La voiture autonome passera à une autre échelle en termes de services d’« infotainment » (divertissement, actualités, info trafic…). La 5G qui se généralisera en même temps apportera le très haut débit mobile et une réduction du temps de latence. De quoi concrétiser les espoirs placés dans la réalité virtuelle et la réalité augmentée. D’autant que les futurs réseaux télécoms auront aussi pour autre atout de « suivre » les objets connectés en mouvement comme les drones ou, donc, les voitures autonomes.

Des sièges à l’écoute des passagers

Les recherches actuelles portent aussi sur le confort des passagers. Avec leurs programmes respectifs « Smart Cocoon » et « Active Wellness », les équipementiers français Valeo et Faurecia imaginent le siège du futur bardé de capteurs pour évaluer l’état physiologique de son occupant – sa température corporelle, sa pression sanguine, sa posture… – et lui proposer une expérience sur mesure.

À partir de là, un siège intelligent peut évaluer le niveau de fatigue et de stress et enclencher une série d’actions comme augmenter le chauffage ou la climatisation, baisser le volume de l’autoradio, procéder à un massage… Et si le conducteur doit reprendre le volant dans les 20 minutes qui viennent, il va le mettre dans les meilleures conditions avant le passage de relais. La sécurité doit être aussi revue. Si le siège est en position allongée, la ceinture et l’airbag ne servent plus à rien.

OK Google !, conduis moi où tu veux

Mais le plus gros « business » de la voiture autonome se situe peut-être ailleurs. Pourquoi des géants du numérique comme Google ou Uber investissent-ils des sommes considérables sur le sujet ? Directeur Smart Cities chez Bosch et auteur de Stop Google (Pearson), Franck Cazenave a sa petite idée sur la question, qu’il a exposée dans un billet de blog.

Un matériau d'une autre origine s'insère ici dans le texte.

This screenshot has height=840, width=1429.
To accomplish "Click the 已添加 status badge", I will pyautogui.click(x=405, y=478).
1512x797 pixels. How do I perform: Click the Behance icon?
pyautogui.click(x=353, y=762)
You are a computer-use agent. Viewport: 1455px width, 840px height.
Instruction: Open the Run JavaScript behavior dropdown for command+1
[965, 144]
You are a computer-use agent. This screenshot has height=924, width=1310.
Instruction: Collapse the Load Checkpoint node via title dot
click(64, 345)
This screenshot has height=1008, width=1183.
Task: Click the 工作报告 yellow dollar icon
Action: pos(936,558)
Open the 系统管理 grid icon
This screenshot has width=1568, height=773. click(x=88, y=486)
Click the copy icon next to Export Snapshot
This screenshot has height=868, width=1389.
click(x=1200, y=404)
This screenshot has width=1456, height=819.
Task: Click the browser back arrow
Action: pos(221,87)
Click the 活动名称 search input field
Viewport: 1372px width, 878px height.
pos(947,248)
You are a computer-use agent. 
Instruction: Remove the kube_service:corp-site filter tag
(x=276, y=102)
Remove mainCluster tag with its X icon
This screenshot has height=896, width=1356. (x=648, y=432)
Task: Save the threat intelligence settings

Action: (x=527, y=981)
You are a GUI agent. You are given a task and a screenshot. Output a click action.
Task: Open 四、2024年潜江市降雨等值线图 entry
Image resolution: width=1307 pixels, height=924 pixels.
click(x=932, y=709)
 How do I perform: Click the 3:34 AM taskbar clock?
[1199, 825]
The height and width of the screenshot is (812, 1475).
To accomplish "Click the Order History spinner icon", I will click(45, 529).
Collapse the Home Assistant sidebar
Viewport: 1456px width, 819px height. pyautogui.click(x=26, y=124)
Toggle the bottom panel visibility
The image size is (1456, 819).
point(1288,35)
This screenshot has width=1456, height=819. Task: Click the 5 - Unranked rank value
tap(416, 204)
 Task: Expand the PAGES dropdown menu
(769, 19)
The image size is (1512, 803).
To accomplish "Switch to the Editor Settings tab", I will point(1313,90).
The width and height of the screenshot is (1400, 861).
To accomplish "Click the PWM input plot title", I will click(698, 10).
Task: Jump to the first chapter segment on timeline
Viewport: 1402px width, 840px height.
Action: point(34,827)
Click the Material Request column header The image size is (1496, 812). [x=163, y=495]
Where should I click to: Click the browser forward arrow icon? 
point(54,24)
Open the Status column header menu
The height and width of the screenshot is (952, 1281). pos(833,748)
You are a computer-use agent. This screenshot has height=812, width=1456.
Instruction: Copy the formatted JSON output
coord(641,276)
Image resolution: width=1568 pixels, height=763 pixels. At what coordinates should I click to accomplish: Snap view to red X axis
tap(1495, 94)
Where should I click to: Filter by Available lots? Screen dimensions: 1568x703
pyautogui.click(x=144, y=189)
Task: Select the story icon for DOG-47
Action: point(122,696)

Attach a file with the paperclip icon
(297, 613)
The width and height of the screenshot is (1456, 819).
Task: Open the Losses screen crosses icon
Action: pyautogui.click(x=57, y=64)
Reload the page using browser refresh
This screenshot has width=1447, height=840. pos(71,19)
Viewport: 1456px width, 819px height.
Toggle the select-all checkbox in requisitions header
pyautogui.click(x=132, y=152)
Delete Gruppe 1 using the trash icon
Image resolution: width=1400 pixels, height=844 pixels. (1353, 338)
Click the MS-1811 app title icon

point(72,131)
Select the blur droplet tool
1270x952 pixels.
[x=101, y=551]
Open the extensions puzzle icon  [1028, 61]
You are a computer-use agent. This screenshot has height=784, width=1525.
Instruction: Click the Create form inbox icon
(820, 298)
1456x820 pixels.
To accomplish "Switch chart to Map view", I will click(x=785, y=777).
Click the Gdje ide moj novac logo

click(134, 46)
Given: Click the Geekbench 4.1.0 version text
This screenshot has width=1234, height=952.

Pour lui, Google restera fidèle à son modèle économique qui repose pour l’essentiel sur la publicité. Waze, son application mobile GPS, affiche déjà des publicités de commerçants sur l’écran du Smartphone pendant la navigation et propose de diriger le conducteur vers ces annonceurs. Demain, les occupants de la voiture autonome seront captifs. Non seulement Google pourra diffuser de la publicité sur les écrans intérieurs, mais il influera aussi sur les choix des passagers quant à leurs trajets et destinations. Les commerçants qui voudront être sur la « carte » devront verser une commission.

Google pourra d’autant plus facilement diriger les occupants vers les lieux qui le rémunèrent qu’il pourrait proposer la gratuité des transports. Ces taxis sans chauffeur seront alors en partage et en accès libre. Ou le célèbre principe « si c’est gratuit, c’est vous qui êtes le produit » à l’heure de la voiture autonome.